# Nike Airmax 95 restoration guide



## HEADPHONES (Jan 1, 2008)

This is how my 2yr old daily use favourites came out after a 30 degree wash with non bio powder.

The sole was completely worn at the heel and down to the soft midsole.
It would be criminal to bin the trainers after coming out of the washing machine looking this good so out came my trusty SHOEGOO.


----------



## HEADPHONES (Jan 1, 2008)

https://www.amazon.co.uk/gp/aw/d/B0...s=shoe+goo&dpPl=1&dpID=51sUbx6s77L&ref=plSrch

It comes in black or clear and resembles thick gel like glue.
Can use it like glue to stick/repair shoes or in this case......
REBUILD a worn sole/heel.


----------



## HEADPHONES (Jan 1, 2008)

Click on the video to see the heel rebuilt with the gel.
For some reason it says pic removed but does play when clicked.

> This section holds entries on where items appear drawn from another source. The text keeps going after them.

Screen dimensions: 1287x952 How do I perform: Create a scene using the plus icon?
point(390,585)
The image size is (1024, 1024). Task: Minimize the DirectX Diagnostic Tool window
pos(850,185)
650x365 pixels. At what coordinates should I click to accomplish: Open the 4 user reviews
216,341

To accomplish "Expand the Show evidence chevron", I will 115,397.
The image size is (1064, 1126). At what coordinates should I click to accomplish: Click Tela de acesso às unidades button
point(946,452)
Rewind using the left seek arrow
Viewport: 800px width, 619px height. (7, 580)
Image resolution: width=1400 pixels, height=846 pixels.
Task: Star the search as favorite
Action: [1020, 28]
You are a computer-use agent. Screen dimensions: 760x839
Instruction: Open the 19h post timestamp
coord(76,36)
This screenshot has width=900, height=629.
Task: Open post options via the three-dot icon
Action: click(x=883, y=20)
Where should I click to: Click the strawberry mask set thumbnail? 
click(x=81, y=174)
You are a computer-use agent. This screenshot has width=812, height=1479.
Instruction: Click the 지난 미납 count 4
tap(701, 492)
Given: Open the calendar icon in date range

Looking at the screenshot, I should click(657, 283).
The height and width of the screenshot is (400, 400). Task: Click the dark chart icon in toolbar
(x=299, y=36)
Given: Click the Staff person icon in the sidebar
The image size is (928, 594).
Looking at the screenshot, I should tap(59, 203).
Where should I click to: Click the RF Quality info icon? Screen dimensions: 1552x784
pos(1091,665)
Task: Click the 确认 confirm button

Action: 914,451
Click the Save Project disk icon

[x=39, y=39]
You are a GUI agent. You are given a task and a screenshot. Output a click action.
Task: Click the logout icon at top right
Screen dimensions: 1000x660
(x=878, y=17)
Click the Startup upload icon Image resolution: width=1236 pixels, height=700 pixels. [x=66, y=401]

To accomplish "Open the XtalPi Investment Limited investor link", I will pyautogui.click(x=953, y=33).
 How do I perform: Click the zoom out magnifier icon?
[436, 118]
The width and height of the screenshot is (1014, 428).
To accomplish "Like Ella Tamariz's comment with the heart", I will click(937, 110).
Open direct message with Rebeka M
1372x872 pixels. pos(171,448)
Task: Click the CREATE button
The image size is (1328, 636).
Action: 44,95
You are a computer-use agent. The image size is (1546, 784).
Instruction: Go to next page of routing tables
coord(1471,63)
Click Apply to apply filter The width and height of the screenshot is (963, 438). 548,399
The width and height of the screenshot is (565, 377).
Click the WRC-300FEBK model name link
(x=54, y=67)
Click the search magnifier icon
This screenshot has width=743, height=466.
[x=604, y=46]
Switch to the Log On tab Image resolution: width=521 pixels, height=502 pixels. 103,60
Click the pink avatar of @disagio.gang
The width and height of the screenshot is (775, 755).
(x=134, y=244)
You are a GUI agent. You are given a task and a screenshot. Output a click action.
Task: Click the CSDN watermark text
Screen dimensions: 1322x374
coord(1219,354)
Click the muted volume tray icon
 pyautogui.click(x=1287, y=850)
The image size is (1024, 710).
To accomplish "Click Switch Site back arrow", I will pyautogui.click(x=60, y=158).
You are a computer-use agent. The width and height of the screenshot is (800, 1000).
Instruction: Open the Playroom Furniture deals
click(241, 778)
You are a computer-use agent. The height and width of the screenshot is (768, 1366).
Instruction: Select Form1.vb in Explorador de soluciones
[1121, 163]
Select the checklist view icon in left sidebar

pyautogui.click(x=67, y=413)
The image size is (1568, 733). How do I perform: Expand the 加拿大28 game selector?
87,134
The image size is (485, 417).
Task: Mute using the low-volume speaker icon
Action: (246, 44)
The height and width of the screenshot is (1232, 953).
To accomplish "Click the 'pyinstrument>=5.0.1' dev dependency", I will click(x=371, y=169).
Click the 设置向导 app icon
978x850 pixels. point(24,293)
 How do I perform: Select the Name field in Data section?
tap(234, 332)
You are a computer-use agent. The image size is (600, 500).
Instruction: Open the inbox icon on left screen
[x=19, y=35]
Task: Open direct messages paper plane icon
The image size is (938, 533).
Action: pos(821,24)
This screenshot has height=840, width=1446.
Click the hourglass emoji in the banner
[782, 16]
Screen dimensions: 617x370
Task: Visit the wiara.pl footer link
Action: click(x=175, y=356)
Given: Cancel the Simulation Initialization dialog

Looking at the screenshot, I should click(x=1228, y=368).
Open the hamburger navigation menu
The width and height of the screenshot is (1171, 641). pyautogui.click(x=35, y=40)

I did it in 3 layers to build up to full thickness. 
Only needed to wait about 10-15 minutes between layers as the gel attains a "wine gum" texture by then allowing a new layer to be placed ontop.
Each layer has a degree of self levelling. 
Trainer was left upside down for each curing stage.

Done this many times in the past on other trainers and although it wears out at about twice the rate of the original sole it's still worth doing.

Please note I have never used it on trainers used for sports like squash etc, but it is well known for use in the skateboarding community.

Anyway, just thought I'd share the results that a wash and shoegoo can get get on old worn trainers :thumb:


----------



## JyGee (Jul 15, 2016)

Nice, I love my nikes, always washing them because they come out brand new. Never new they could be repaired tho.


----------